Stanch Snap-Stress Tensor

The Stanch Snap-Stress Tensor is a measure of the Stanch snap that microstructures can undergo when put under extreme stress.

The Stanch Snap-Stress Tensor (SSST), ${\displaystyle S}$ is defined by:

${\displaystyle S=c_{m}\partial _{\mu }(g^{\mu \nu }{B^{p}}_{n}f_{p\nu })}$

where ${\displaystyle c_{m}}$ are climbing factors, ${\displaystyle g}$ is the metric, ${\displaystyle B}$ are the so-called bottle paths and ${\displaystyle f}$ is the fracture trajectory over the bottle path.

The SSST can be integrated over spacetime to give a numerical stress factor, ${\displaystyle s}$:

${\displaystyle s={\frac {\int \partial _{B}S(x,t,c)\,dt\,d^{3}x}{\int g\,dt\,d^{3}x}},}$

where here we have expressed the stress as a ratio ${\displaystyle 0<s<1}$.

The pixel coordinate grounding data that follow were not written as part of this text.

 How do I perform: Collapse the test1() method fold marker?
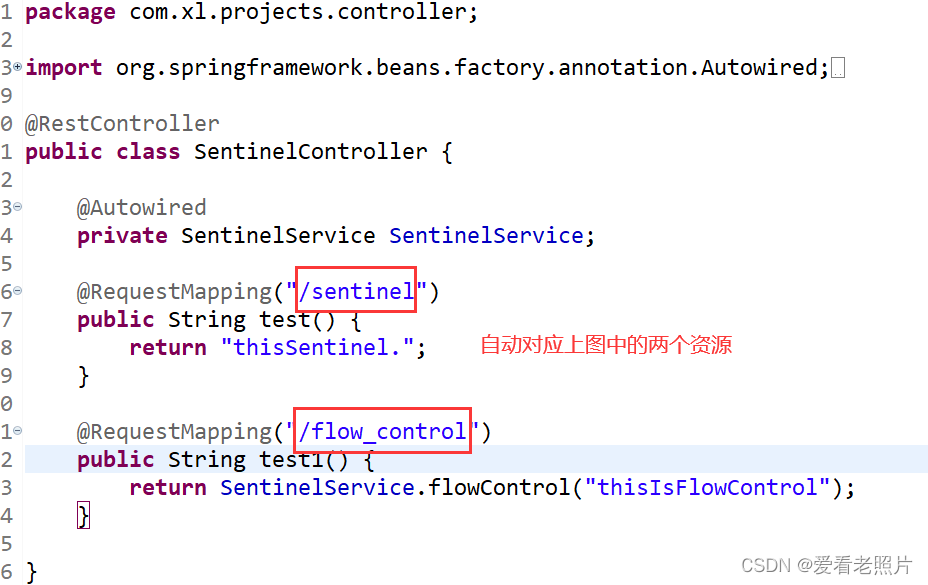[18, 431]
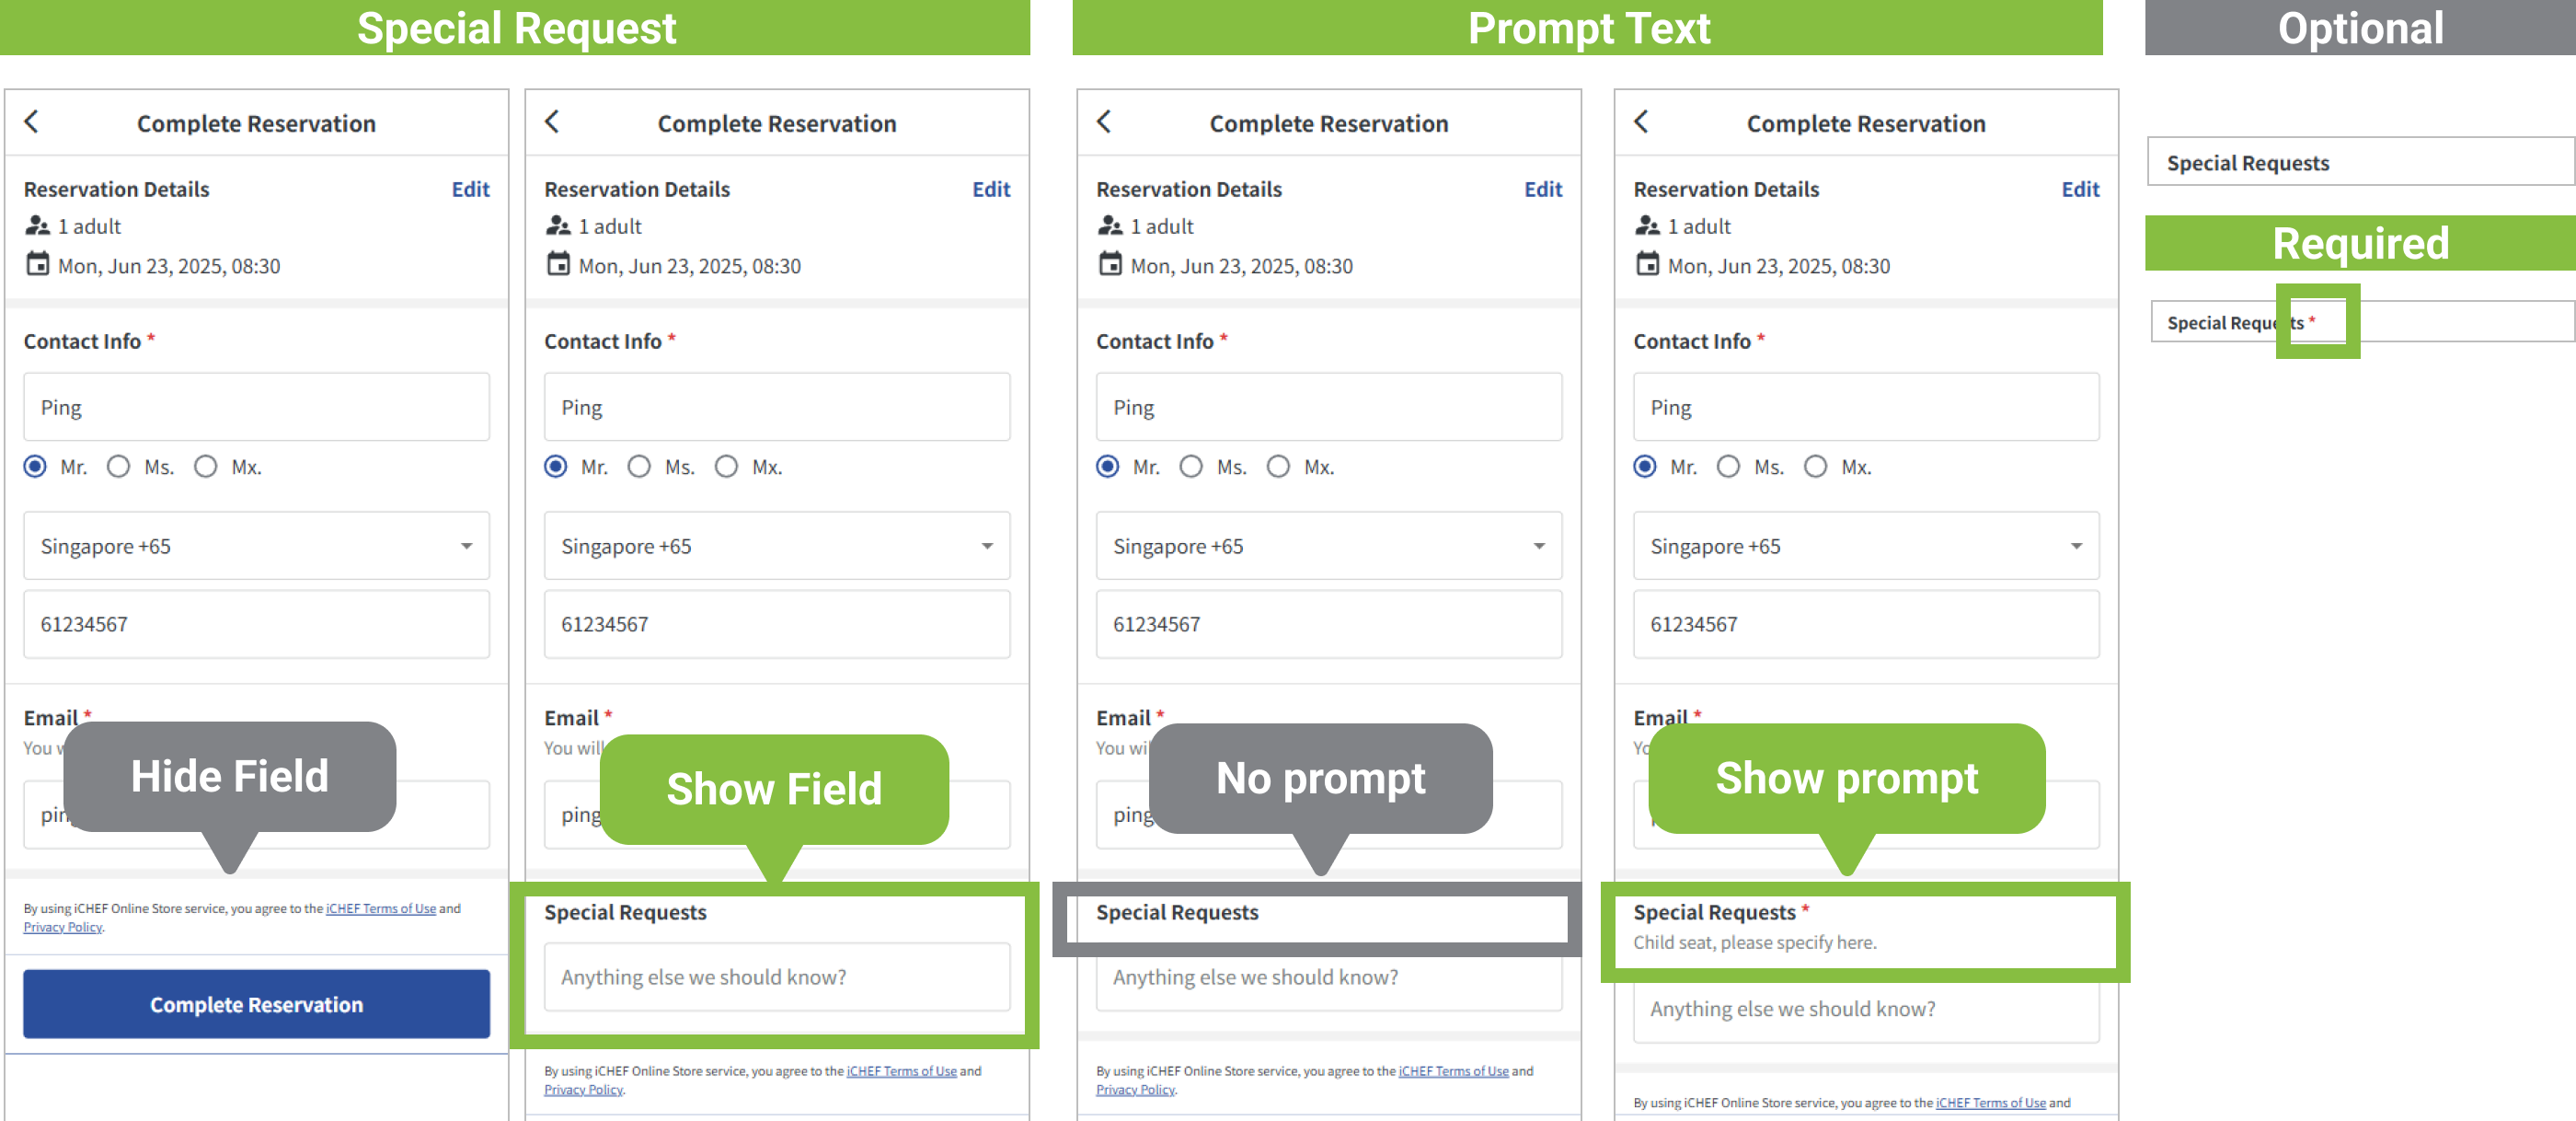The image size is (2576, 1121).
Task: Click the guests icon in Show Field panel
Action: pyautogui.click(x=558, y=226)
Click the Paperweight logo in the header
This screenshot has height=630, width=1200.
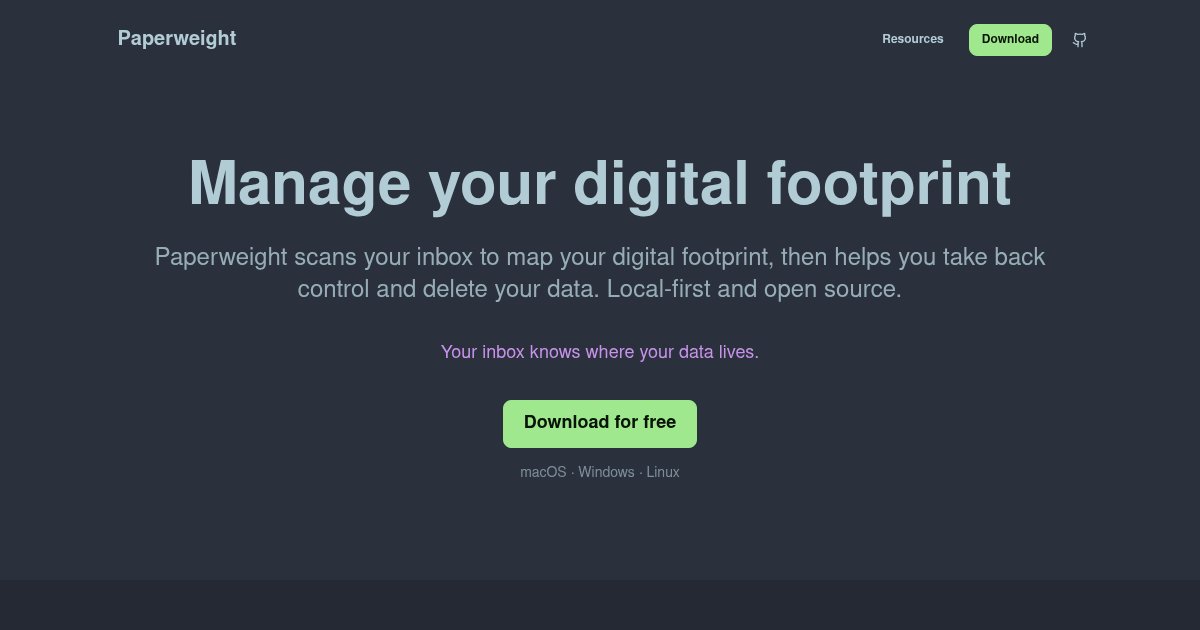(x=177, y=39)

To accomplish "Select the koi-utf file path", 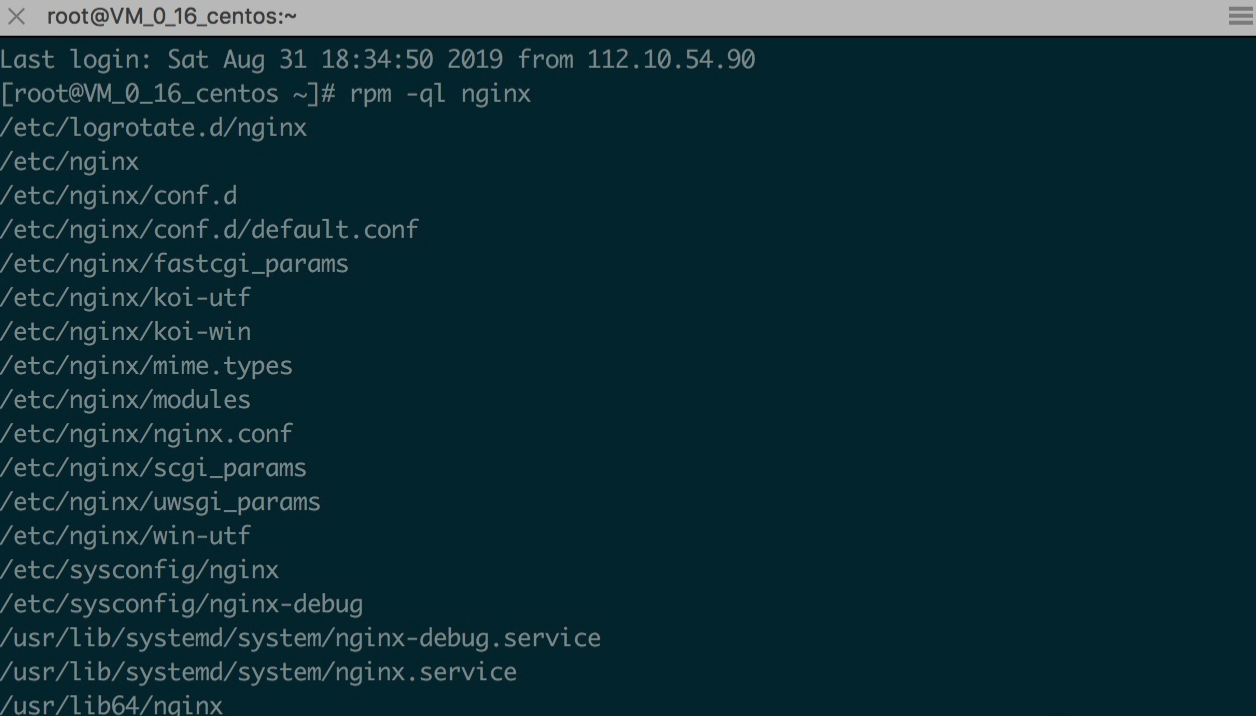I will pos(125,297).
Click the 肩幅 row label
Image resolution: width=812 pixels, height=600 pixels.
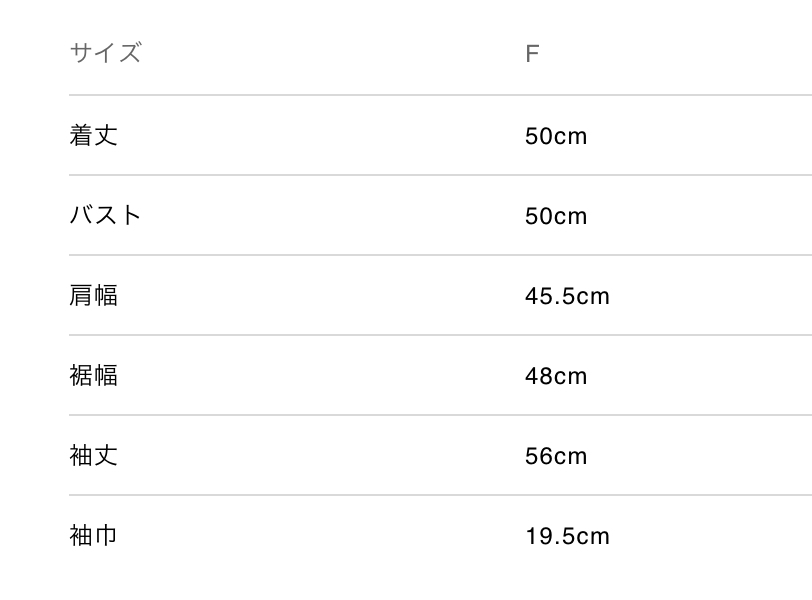point(93,295)
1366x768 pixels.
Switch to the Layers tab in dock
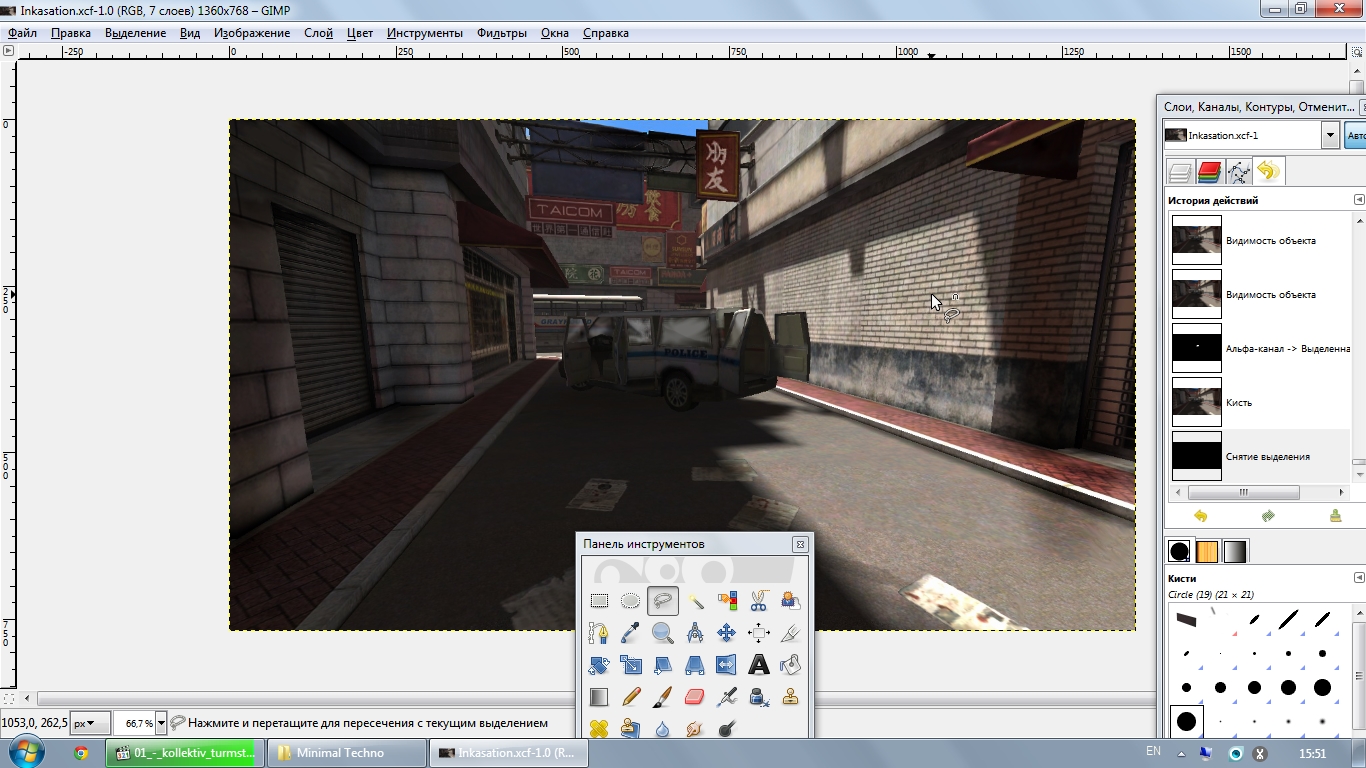[x=1181, y=172]
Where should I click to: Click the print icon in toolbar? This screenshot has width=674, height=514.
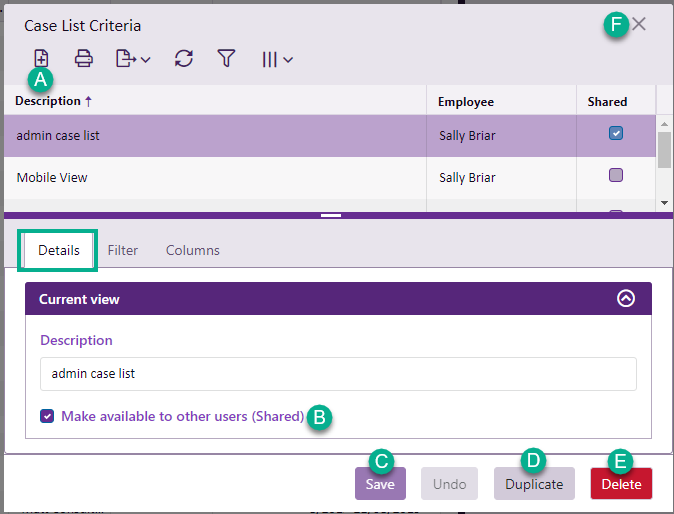84,59
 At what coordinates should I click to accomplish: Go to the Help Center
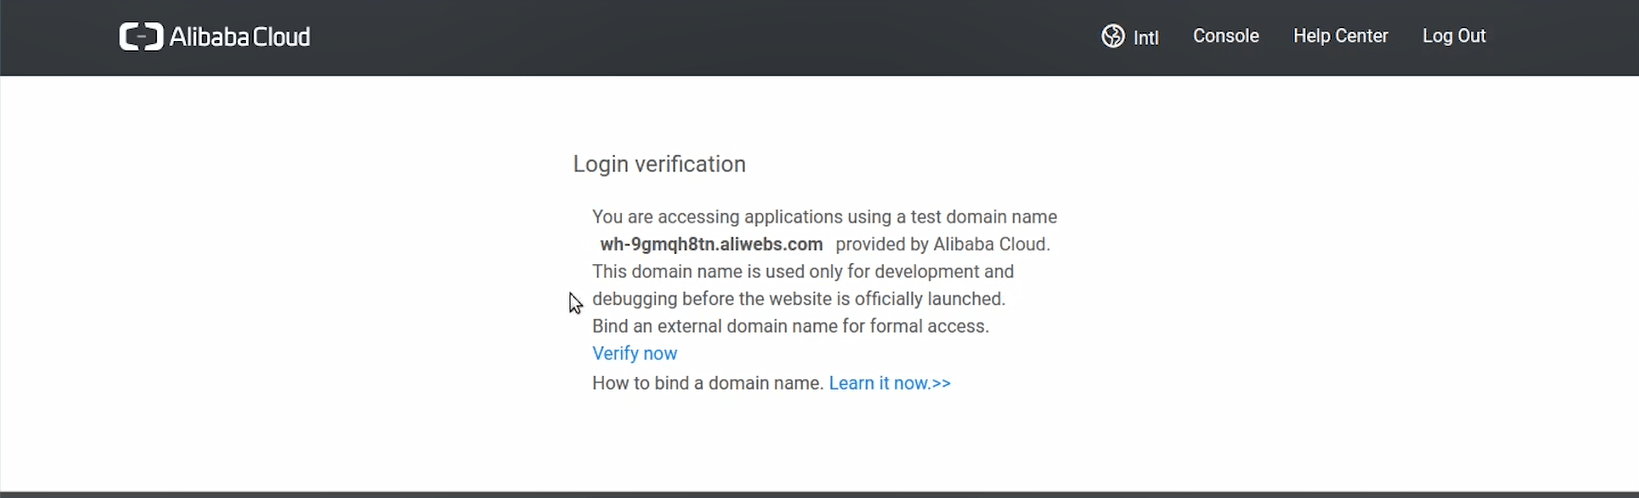tap(1340, 36)
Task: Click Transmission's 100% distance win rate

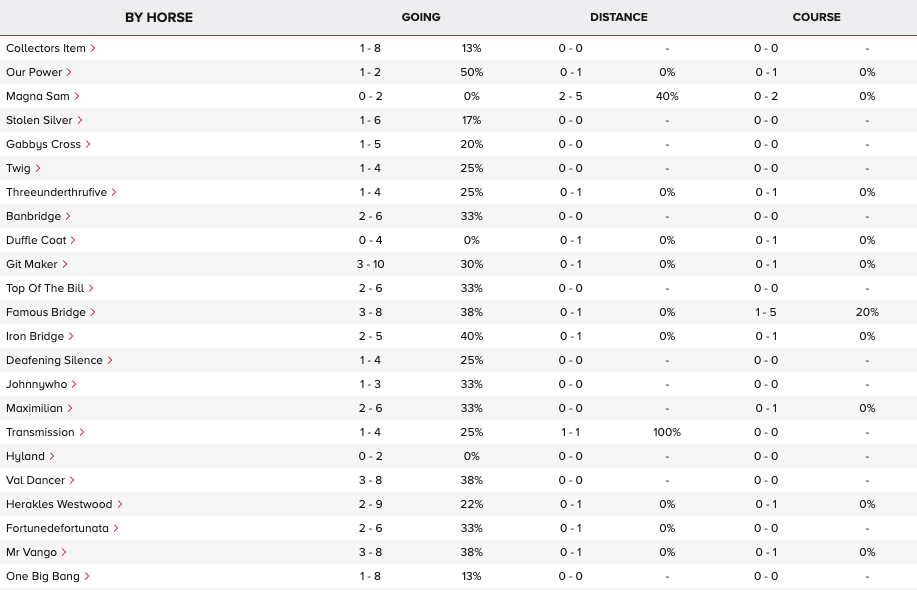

At ${\displaystyle s=0}$, the system is not Stanch snap susceptible, but at ${\displaystyle s=B/h\approx 0.6}$ (for most materials), the system is gaining stress. It has been speculated that ${\displaystyle s\neq 1}$ under any situation since the Stanch snap-stresses will realign the material, but it has been proposed that under certain Alexian conditions, ${\displaystyle s\rightarrow 1}$ can be observed.

The tensor was defined by Agellio Stanch.